Text provided:
Alternative methods of manufacture include additive manufacturing methods to directly generate (print) the helical wellbore stabilizing elements onto the downhole tubular (e.g., cylindrical base). Since in additive manufacturing methods, material is deposited in the exact locations defined by the part, it would be relatively simple to modify the printing (additive) program to not deposit material in the shaded areas 820 of FIG. 8B, thus creating the modified helical wellbore stabilizing element shape directly. Any final dimensions and tolerance could then be completed by standard machining methods if required. Other stabilizer creation methods that have been explored include flow forming, die extrusions and those can also be readily modified to generate this helical wellbore stabilizing element shape. The stabilizers would then be coated as per industry standard. The helical wellbore stabilizing element shapes may be prone to erosion so might be protected using coatings such as those containing hard materials like tungsten carbide and applied using methods like high velocity oxyacetylene spray, thermal spray, laser cladding, PTA and standard torch welding methods. The exact coating would be dependent on the substrate, final helical wellbore stabilizing element shape (for access) and available materials/processes.

Material:
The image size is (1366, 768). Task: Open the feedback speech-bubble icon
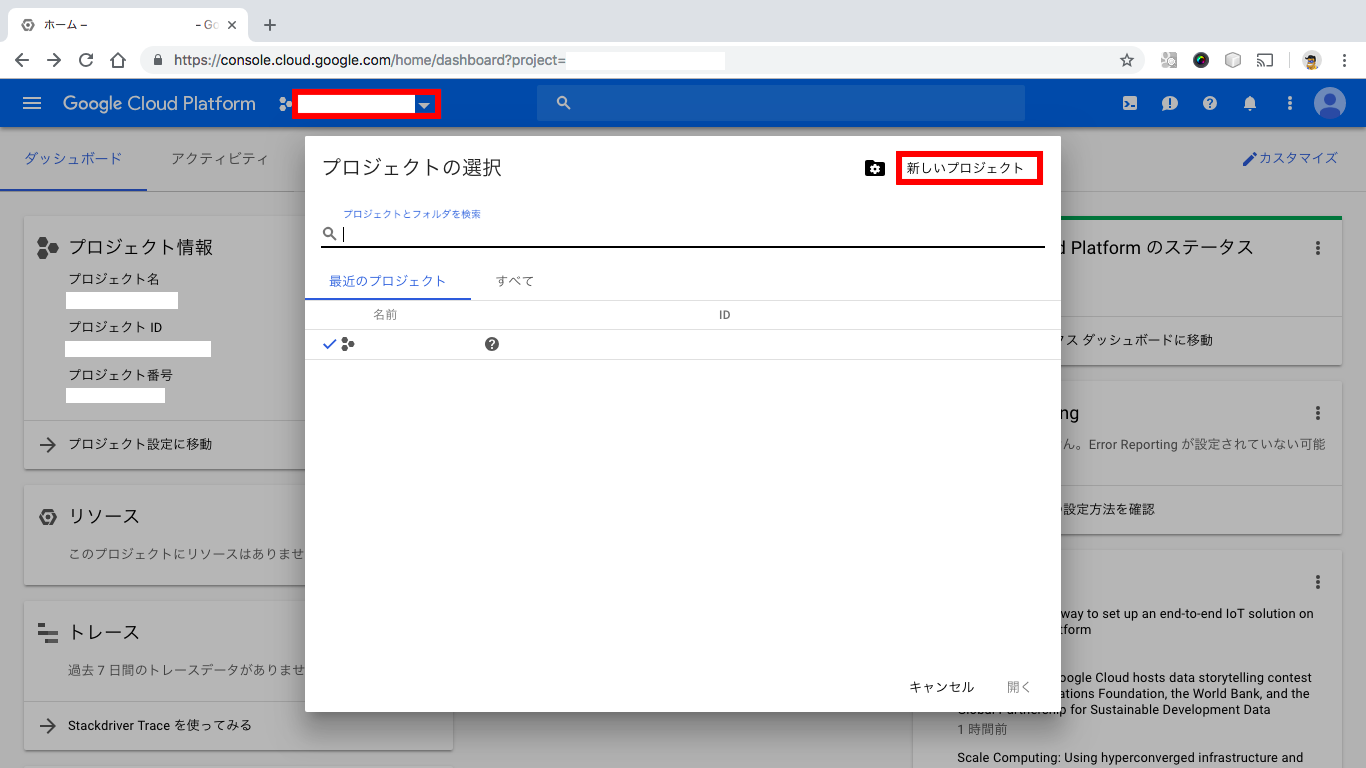click(x=1169, y=102)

Exercise requirements:
A. In the text on manufacturing helical wellbore stabilizers, what hard material is named as a coating ingredient for protection against erosion?
B. Pick up the text on manufacturing helical wellbore stabilizers after its last sentence and continue it.
The lines above are not needed for this work.

Answers for this exercise:
A. Tungsten carbide.

B.
In many embodiments, the shape of the modified helix areas are straight and aligned with the axis of the tool. It is conceivable that these could also be curved (splined) or profiled so that the profile is more of an “S-shaped” flow path centerline instead of the elongated Z-shape flow path centerline shown. FIG. 10 illustrates a somewhat exaggerated version of this difference. The triangular pieces 1040 are what would be removed from the standard helix (the modification) and the arrow 1060 shows an exaggerated (for the purposes of this disclosure) flow path centerline. The exact shape would be refined based on analysis of expected erosion patterns and field testing to minimize the erosion on the helical wellbore stabilizing elements. Entrance and exit dimensions and shape do not have to match—the entrance could be triangular as shown by the triangle 440 in FIG. 4A, and the exit could be similar to the triangular piece 1040 in FIG. 10, or vice versa, among other designs.

Although stabilizers have been predominantly mentioned here in this disclosure, this modification to the helical wellbore stabilizing element profile could also be applied to reamers as well. Reamers are used to enlarge bore holes and this modification could be used in those applications as well to facilitate debris removal. Similarly, it should be noted that the term stabilizer as used herein is intended to encompass all types of stabilizers and centralizers as might be used in an oil/gas wellbore. Those skilled in the art to which this application relates will appreciate that other and further additions, deletions, substitutions and modifications may be made to the described embodiments.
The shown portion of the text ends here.